LITMUS TEST OF COMPETITION LAW: BUYER’S CARTEL
‘Competition’ is mostly a progressive word. It is a critical driver of performance and also gives life to innovation. Competition is beneficial to the society as a whole, at the same time, profit making institutions need to acquire market to earn more profit. Competition generally gives a societal benefit, therefore the consumers must also get adequate benefit of fair trading prevalent in the market. The competition law is intended to protect buyers but the legislation has manifestly lacked in interpreting the buyers’ cartel. The previous legislation used to restrict the buyers from entering into such anti- competitive agreements which may eliminate fair competition from the market. However, the Competition Act, 2002 fails to acknowledge the concept of buyer’s cartel.

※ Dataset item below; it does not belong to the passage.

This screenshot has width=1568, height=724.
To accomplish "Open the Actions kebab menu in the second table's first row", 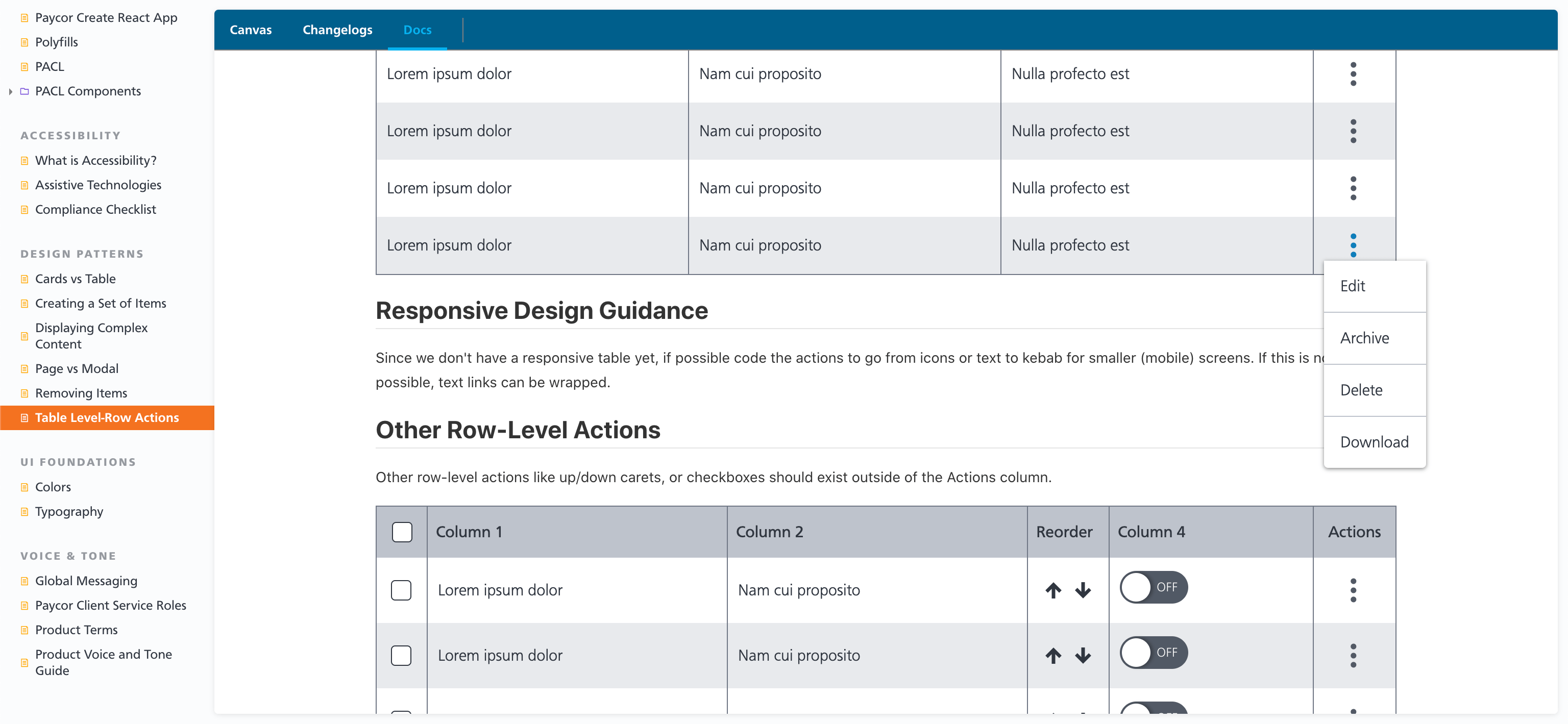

The authors will emphasise on the ability of buyers’ to form a cartel and how this practice lead to unfair trade practices. The reason to eliminate such agreements is to promote fair competition as there have been instances where such agreements hamper the economic development. Buyers can also enter into an agreement wherein they fix prices beforehand or agree to put such conditions which may jeopardize the rights of the sellers which leads to elimination of competition. The purpose of this article is to show how such agreements can manifestly effect the economic development and must be specifically banned and would be to lay down the intention of the legislation to put an end to such agreements. Further, the authors have considered various instances of Supreme Court, interpreting the Buyers’ Cartel which have been analysed in the article. Lastly, a comparison is made with the laws related to buyers’ cartel from foreign jurisdictions. “A monopsonist buyer who also enjoys monopoly (cartel power) over consumers will sell to consumers at a higher price than a non- monopsonist.”